▶ TASK DESCRIPTION:
In the part of the listing below that opens with the line containing "Screen dimensions: 1321x630" and closes with the line containing "click(x=302, y=685)", rename every "icon" to "button" and reproduce only those lines, otherwise unchanged.

══ DATA EXCERPTS

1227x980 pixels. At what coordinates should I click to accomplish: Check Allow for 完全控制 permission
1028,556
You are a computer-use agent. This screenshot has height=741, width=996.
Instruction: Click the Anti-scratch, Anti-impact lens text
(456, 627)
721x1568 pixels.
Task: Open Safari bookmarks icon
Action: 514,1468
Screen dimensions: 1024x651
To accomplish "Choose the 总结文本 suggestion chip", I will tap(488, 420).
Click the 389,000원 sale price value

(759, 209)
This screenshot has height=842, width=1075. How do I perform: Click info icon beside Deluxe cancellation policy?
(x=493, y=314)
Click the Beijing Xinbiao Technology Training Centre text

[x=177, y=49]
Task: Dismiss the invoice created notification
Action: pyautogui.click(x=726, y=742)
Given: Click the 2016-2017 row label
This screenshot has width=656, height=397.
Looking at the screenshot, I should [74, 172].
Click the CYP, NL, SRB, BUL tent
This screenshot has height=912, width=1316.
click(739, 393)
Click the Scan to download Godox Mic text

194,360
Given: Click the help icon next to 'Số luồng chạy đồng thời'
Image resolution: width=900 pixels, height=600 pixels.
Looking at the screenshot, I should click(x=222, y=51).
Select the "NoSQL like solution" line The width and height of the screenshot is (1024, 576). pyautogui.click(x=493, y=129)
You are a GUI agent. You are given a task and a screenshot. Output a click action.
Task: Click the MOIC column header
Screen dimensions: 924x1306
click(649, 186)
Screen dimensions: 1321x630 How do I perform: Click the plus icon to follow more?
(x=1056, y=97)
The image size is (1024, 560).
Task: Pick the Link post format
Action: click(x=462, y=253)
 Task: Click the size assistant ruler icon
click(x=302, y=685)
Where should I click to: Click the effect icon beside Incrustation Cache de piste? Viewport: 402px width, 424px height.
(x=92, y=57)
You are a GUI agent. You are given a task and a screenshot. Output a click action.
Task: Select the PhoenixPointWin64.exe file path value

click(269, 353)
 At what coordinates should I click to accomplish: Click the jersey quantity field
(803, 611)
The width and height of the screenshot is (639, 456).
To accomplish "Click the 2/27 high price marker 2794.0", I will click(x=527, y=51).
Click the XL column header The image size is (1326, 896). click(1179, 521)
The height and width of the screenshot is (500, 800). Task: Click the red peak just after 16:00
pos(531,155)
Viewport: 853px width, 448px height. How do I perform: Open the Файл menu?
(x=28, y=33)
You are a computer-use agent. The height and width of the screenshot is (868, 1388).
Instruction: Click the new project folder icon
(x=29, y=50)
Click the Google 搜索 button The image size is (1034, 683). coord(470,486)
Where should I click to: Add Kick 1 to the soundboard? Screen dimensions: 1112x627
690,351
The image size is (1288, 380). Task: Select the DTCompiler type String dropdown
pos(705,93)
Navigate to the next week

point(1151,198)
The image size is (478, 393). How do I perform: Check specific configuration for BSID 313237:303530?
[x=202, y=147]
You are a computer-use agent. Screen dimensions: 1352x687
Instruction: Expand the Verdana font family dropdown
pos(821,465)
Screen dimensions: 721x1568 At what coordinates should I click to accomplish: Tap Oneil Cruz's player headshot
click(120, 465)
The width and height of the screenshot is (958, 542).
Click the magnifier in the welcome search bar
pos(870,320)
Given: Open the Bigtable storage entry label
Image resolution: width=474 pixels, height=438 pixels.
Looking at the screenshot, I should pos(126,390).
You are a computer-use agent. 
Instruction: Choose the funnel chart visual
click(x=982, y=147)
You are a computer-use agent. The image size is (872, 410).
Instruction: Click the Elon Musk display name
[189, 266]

════

▶ CORRECT RESPONSE:
Screen dimensions: 1321x630 How do I perform: Click the plus button to follow more?
(x=1056, y=97)
The image size is (1024, 560).
Task: Pick the Link post format
Action: click(x=462, y=253)
 Task: Click the size assistant ruler button
click(x=302, y=685)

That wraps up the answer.